3 en laten wij de ark van onze God naar ons overbrengen, want wij hebben in de dagen van Saul ons om haar niet bekommerd.
4 En de gehele gemeente zeide, dat men zo doen zou, want de zaak was recht in de ogen van het gehele volk.
5 Toen riep David geheel Israël samen van de Sichor in Egypte af tot aan de weg naar Hamat, om de ark Gods uit Kirjat-Jearim te halen.
6 En David trok met geheel Israël naar Baäla, naar Kirjat-Jearim, dat tot Juda behoort, om vandaar te halen de ark van God, de Here, die op de cherubs troont, de ark, waarover de Naam is uitgeroepen.
7 Zij vervoerden de ark Gods op een nieuwe wagen, uit het huis van Abinadab, terwijl Uzza en Achio de wagen leidden.

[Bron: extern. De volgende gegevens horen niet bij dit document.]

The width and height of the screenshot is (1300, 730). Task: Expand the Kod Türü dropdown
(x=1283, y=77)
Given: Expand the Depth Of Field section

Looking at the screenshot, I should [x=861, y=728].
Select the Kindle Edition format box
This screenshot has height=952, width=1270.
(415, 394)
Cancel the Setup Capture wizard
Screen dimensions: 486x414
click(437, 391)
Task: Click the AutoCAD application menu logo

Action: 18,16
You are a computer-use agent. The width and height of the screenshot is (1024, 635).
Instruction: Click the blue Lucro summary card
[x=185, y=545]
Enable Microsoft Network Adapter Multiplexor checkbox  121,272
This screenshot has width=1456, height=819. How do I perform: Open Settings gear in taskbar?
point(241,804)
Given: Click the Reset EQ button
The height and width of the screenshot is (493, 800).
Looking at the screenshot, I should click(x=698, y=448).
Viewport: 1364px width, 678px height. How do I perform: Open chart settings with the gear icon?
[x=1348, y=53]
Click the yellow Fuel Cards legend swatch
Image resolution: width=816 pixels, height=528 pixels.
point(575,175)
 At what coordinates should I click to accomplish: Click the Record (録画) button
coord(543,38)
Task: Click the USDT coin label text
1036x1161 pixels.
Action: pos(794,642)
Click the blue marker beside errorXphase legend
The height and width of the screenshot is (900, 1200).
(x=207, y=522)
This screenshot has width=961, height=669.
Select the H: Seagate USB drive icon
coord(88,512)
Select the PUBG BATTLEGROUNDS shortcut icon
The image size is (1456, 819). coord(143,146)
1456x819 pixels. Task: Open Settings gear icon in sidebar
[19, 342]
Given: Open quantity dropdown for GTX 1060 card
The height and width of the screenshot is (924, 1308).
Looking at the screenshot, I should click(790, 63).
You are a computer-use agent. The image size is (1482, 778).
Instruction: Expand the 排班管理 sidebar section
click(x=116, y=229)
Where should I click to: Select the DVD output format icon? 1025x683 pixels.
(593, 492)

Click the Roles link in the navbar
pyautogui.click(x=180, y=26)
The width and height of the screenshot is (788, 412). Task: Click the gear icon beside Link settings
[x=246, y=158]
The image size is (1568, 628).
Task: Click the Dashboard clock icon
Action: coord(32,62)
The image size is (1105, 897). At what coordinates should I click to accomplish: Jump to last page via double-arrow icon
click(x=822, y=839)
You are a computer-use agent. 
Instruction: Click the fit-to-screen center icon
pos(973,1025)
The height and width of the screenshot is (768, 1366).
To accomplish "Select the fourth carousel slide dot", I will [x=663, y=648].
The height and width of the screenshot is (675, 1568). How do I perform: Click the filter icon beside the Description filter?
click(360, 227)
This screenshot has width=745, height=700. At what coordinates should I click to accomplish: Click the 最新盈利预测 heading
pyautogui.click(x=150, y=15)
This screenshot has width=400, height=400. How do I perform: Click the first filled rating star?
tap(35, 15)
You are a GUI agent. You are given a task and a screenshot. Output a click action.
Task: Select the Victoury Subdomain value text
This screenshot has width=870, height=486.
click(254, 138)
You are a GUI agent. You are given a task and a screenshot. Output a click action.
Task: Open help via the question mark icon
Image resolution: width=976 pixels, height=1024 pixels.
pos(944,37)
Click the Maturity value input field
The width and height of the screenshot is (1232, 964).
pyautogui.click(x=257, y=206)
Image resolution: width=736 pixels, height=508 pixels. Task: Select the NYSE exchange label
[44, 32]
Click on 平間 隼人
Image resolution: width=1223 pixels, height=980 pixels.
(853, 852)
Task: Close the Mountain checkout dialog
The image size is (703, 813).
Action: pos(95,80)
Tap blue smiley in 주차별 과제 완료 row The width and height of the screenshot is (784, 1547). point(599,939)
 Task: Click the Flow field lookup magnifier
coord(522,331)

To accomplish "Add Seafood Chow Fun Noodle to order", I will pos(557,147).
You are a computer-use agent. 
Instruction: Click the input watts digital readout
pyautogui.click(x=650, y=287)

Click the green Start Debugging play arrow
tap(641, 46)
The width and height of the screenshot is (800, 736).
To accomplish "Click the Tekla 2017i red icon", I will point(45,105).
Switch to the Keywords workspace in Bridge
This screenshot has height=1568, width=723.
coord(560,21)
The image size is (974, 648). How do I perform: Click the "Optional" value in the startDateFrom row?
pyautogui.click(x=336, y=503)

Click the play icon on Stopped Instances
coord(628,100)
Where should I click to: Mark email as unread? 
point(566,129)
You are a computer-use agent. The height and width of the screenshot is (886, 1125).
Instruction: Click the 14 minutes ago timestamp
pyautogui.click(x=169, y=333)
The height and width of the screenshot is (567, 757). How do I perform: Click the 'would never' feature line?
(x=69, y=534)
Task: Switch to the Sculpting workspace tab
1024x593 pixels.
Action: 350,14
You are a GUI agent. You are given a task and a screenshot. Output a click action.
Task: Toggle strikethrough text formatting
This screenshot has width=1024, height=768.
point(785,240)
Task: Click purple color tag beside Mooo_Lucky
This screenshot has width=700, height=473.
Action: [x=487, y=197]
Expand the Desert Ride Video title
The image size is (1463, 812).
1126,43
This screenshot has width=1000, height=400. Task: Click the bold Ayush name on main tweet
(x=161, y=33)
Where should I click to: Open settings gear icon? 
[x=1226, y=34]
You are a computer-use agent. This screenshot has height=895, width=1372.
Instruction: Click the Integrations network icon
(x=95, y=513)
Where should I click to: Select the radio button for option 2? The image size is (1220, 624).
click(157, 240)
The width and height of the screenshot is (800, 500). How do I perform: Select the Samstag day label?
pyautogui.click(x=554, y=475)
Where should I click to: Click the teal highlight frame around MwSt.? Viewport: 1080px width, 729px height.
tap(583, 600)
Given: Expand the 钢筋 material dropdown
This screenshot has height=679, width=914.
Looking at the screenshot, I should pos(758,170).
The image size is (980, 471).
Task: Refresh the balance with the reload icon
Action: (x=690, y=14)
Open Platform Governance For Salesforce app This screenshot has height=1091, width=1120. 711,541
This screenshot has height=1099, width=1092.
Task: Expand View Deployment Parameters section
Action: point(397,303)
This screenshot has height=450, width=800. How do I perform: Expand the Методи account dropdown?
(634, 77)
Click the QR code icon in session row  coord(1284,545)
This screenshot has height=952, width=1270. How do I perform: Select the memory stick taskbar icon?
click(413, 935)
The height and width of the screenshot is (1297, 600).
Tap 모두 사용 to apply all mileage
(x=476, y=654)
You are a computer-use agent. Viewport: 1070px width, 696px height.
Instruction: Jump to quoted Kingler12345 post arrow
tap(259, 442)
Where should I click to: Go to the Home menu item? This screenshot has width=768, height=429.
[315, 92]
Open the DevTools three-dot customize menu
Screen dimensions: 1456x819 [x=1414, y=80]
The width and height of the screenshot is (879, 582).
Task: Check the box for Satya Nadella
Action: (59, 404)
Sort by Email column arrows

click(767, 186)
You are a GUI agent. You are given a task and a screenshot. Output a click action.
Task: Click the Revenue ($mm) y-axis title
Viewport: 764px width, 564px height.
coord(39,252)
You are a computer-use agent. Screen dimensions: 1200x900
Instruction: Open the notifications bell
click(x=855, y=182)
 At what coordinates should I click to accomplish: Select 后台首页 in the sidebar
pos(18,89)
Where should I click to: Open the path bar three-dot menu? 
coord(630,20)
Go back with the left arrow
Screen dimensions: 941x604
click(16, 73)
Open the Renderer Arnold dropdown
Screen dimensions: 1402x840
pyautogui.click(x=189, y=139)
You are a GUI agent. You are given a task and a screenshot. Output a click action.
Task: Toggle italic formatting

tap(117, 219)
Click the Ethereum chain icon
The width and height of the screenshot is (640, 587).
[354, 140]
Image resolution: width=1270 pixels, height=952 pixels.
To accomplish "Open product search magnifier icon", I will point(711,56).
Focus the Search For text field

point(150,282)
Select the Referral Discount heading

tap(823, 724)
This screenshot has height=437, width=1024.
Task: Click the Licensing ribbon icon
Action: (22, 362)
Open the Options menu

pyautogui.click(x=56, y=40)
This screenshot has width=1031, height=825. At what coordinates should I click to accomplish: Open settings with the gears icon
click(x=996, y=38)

8 En David en geheel Israël dansten uit alle macht voor Gods aangezicht, begeleid door zang en door muziek van citers, harpen, tamboerijnen, cimbalen en trompetten.
9 Maar toen zij bij de dorsvloer van Kidon kwamen, strekte Uzza zijn hand uit om de ark te grijpen, daar de runderen uitgleden.